== Extrait fourni ==

La scène médiatique, aux ordres du Capital, grouille de larbins en tous genres: journalistes, écrivains, caricaturistes, animateurs, spécialistes, people, et j’en passe. Ces larbins ont chacun leur rôle à jouer, leur partition à exécuter, et s’en acquittent avec plus ou moins de bonheur, jusqu’à devenir obsolètes.
Cette obsolescence peut être la conséquence de plusieurs facteurs: le crédo assigné au larbin n’est plus à la mode (le système en a lancé un autre), le larbin a trop vieilli pour continuer à le représenter avantageusement (jeunisme, féminisme « glamour »), etc. Il serait trop fastidieux d’énumérer toutes les causes, d’autant qu’il en est une qui nous intéresse tout particulièrement, et qui est l’objet de notre propos: la conjugaison de la maladresse du larbin et des critiques émises par les intellectuels sérieux et hors du sérail contre ses élucubrations, combinaison fatale qui accélère son obsolescence et sa mise au rencart.

===
== Section des données ==

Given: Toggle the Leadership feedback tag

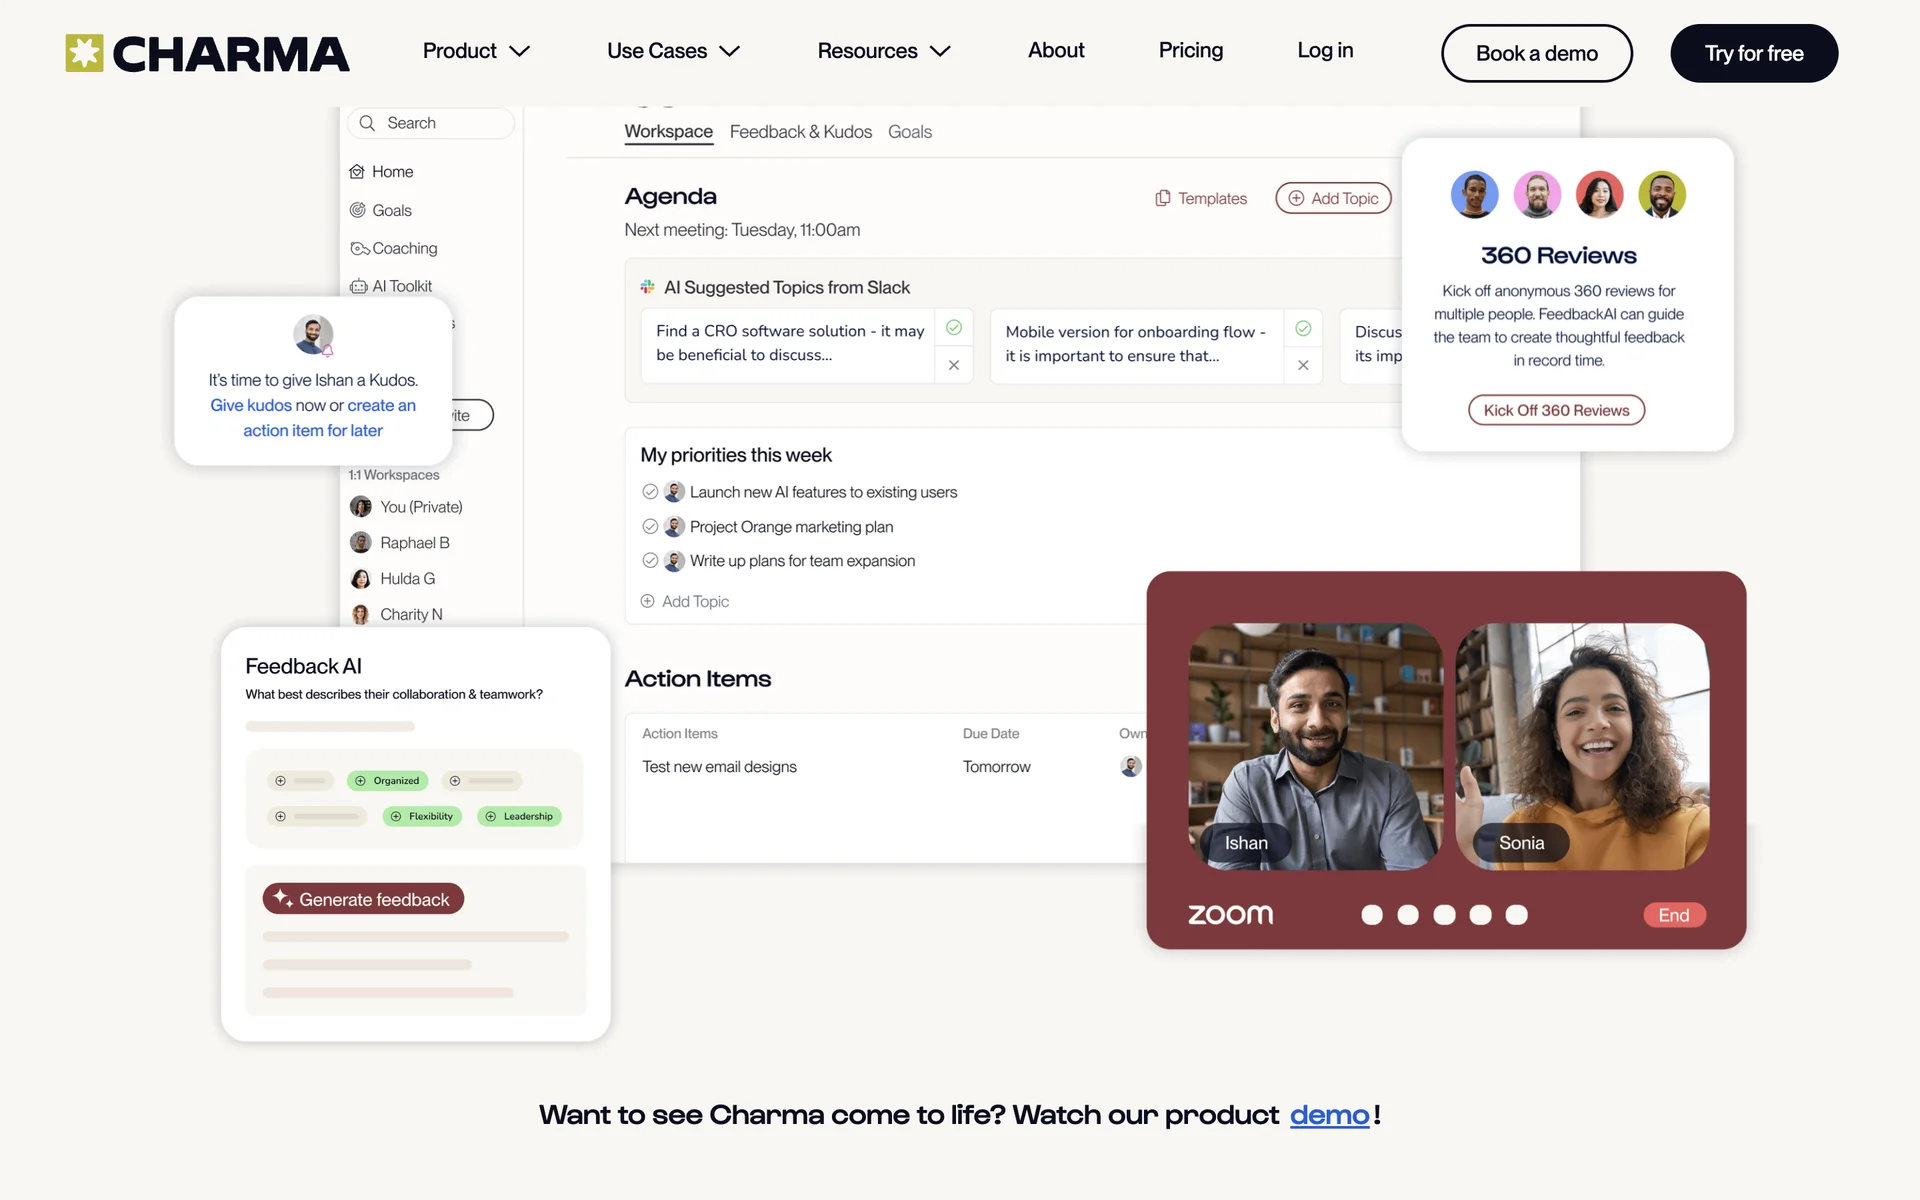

===

__Tâche à réaliser__
Restitue tel quel le passage de l'extrait sur les larbins médiatiques qui va de « Cette obsolescence peut » à « mise au rencart. », bornes comprises.

__Réponse à la tâche__
Cette obsolescence peut être la conséquence de plusieurs facteurs: le crédo assigné au larbin n’est plus à la mode (le système en a lancé un autre), le larbin a trop vieilli pour continuer à le représenter avantageusement (jeunisme, féminisme « glamour »), etc. Il serait trop fastidieux d’énumérer toutes les causes, d’autant qu’il en est une qui nous intéresse tout particulièrement, et qui est l’objet de notre propos: la conjugaison de la maladresse du larbin et des critiques émises par les intellectuels sérieux et hors du sérail contre ses élucubrations, combinaison fatale qui accélère son obsolescence et sa mise au rencart.